■ MATERIAL FOR THIS TASK:
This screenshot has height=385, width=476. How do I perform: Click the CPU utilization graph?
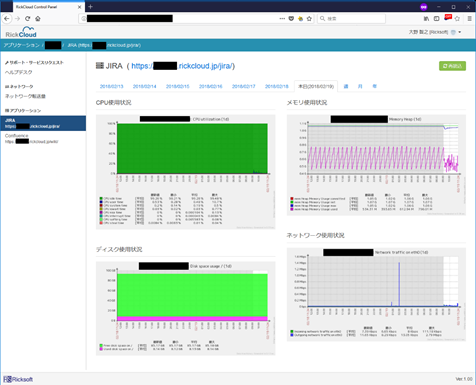pyautogui.click(x=186, y=172)
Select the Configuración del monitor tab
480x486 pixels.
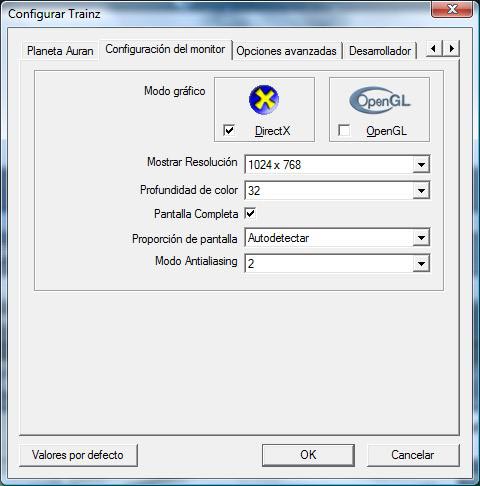165,49
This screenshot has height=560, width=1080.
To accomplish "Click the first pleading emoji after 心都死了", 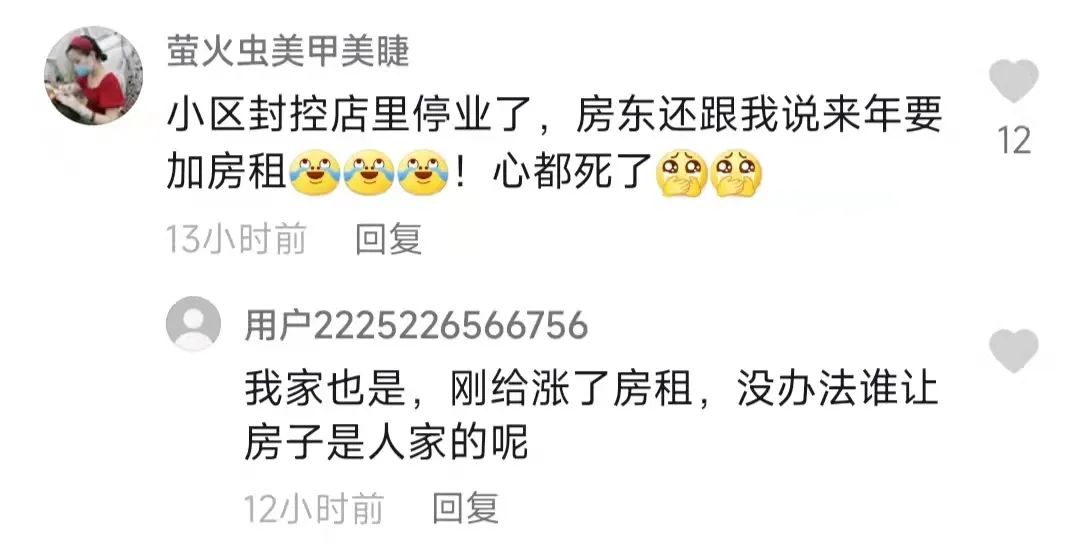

■ PROBLEM:
The expected output is exactly the lines from the one containing "Select the Configuración del monitor tab" through the last line of the listing, both included, with every picture left out.

■ SOLVED PROBLEM:
Select the Configuración del monitor tab
480x486 pixels.
165,49
This screenshot has height=560, width=1080.
To accomplish "Click the first pleading emoji after 心都死了", 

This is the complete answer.